Al momento lo scontro fra Occidente e Russia si limita  a una guerra di sanzioni e di embarghi che penalizza notevolmente oltre  che Mosca anche quegli stati europei che hanno nella Russia un fedele partner commerciale come nel caso di Italia, Francia e Russia. Oggi il presidente dell’Agenzia per la promozione all’estero e l’internazionalizzazione delle imprese italiane (Ice) Riccardo M. Monti ha spiegato in un’intervista ad Askanews che “l’Italia è il quarto fornitore e quarto cliente della Russia. Il nostro Paese ha perso in termini di export in Russia, il 25% nel primo trimestre 2015 rispetto al 2014. Ma tiene. Mentre – ha aggiunto Monti – ben più ingenti sono le perdite dei nostri competitor europei: 30% la Germania e 42% la Francia”. E tali sanzioni, nonostante i pesanti effetti sull’export, saranno prorogate dall’Unione Europea fino al 31 gennaio del 2016. Bruxelles formalizzerà all’inizio della prossima settimana i provvedimenti contro la Russia in relazione alla crisi ucraina.

Ma se l’Europa proroga le sanzioni, la Russia non sta di certo a guardare.
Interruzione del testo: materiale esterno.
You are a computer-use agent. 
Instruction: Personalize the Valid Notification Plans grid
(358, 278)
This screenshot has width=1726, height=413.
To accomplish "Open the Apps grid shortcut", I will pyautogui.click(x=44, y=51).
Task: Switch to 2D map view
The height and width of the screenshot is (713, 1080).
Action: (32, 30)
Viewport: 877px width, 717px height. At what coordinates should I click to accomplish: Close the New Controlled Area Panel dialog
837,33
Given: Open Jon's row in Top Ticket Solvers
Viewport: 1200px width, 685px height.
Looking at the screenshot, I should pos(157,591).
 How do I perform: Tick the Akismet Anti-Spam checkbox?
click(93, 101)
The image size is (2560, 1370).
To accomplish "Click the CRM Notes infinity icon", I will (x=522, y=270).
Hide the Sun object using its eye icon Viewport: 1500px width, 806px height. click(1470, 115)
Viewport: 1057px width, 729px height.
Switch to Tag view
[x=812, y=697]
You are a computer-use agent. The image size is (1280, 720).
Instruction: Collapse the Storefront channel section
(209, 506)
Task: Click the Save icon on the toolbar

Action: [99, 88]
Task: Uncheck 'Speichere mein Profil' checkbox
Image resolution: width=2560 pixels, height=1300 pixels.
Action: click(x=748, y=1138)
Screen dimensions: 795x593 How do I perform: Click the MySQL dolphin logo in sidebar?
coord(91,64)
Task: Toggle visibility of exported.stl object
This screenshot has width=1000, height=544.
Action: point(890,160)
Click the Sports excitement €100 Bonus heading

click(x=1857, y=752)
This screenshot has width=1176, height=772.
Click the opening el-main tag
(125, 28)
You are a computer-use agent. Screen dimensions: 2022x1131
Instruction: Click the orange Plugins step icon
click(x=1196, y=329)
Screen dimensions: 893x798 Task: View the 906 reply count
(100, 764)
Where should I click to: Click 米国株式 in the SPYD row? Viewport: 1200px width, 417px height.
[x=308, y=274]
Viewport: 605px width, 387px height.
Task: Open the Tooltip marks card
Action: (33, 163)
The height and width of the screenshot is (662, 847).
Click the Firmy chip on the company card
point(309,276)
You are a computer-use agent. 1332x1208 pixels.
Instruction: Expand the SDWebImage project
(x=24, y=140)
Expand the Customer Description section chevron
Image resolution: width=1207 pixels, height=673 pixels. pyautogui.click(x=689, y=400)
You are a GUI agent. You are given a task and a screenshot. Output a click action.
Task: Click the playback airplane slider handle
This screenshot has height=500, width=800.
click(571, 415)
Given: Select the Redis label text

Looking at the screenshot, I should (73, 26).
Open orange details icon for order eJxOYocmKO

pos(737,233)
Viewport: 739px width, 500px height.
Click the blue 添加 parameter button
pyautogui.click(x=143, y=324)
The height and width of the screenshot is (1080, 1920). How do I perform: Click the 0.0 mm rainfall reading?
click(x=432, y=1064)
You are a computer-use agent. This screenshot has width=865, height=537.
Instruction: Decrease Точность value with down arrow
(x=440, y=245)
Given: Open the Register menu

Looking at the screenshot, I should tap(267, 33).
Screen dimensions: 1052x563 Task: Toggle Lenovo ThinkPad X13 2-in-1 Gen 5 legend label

È proprio notizia di oggi la conferma dell’embargo russo sui prodotti agricoli europei qualora l’Unione europea dovesse decidere di estendere le sanzioni contro la Russia. Lo ha annunciato il ministro russo dell’Economia Alexei Oulioukaev all’agenzia di stampa Ria Novosti. Il ministro ha aggiunto: “Vogliamo conservare lo status quo, l’embargo sui prodotti agricoli introdotto in risposta al regime delle sanzioni: è chiaro che si tratta di una misura simmetrica”.